Je suis entièrement d'accord mais il faut travailler dur en parallèle pour faire décoller la production locale et la diversifier !
Or, nous savons très bien que l'économie algérienne est rouillée. Les réformes nécessaires qui auraient dû être faites dans les années 2000 n'ont toujours pas été faites : il s'agit du foncier, du secteur bancaire et de toutes ces barrières bureaucratiques !
Essayez de créer une entreprise quand c'est quasi impossible d'avoir un terrain, un prêt et des moyens de paiements efficaces et les autorisations nécessaires !

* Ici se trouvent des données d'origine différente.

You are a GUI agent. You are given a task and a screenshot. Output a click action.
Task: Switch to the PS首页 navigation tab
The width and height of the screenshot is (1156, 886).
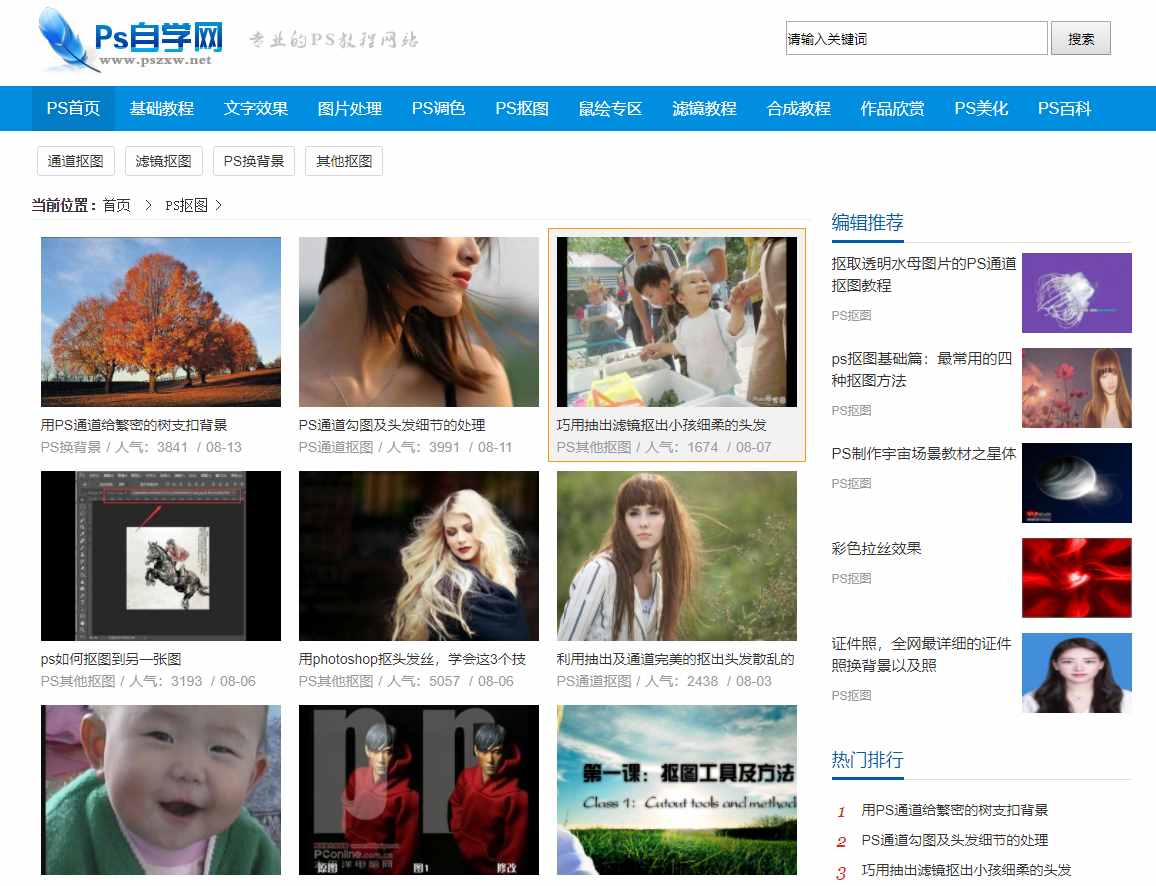(72, 108)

Comme Shadok le dit, il manque une vision et une stratégie à long terme de la part de ce gouvernement. Ce gouvernement est comme une poule sans tête qui courre dans tous les sens. :confused:

Stanislas
09/08/2009, 18h30
Saha shadok, DZmes Bond et les autres...

J'approuve les réponses der Shadok et de DZmes Bond sur le fait que l'Algérie manque de vision et de stratégie. Si il se trouve que nous n'avons pas besoin d'argent, nous avons par contre besoin cruellement de l'expertise et du savoir-faire des entreprises étrangères.

Par contre je ne suis pas d'accord avec Noubat et ANEBUOB ce n'est pas une question d'argent. Les dernières données de la banque d'Algérie sur les IDE donnent un chiffre de 1 milliards de dollars pour le 1er semestre 2008 soit par extrapolation 2 milliards de dollars sur un an comparé aux 150 milliards de dollars c'est du "pipi de chat".

Je reviens enfin sur la citation de notre ami shadok qui résume tout :

"aucune stratégie de développement économique"

Pour la transfert de technologie il faut voter une loi telle que l'a fait la Chine sur le " National Content" ou toute entreprise qui vend en chine des produits stratégiques doit non seulement faire un transfert de technologie mais aussi associer des sous-traitants locaux. En comparaison avec les mesures prises par le président chinois Hu Jintao "Si Ahmed" peut paraître comme un chantre du libre échange.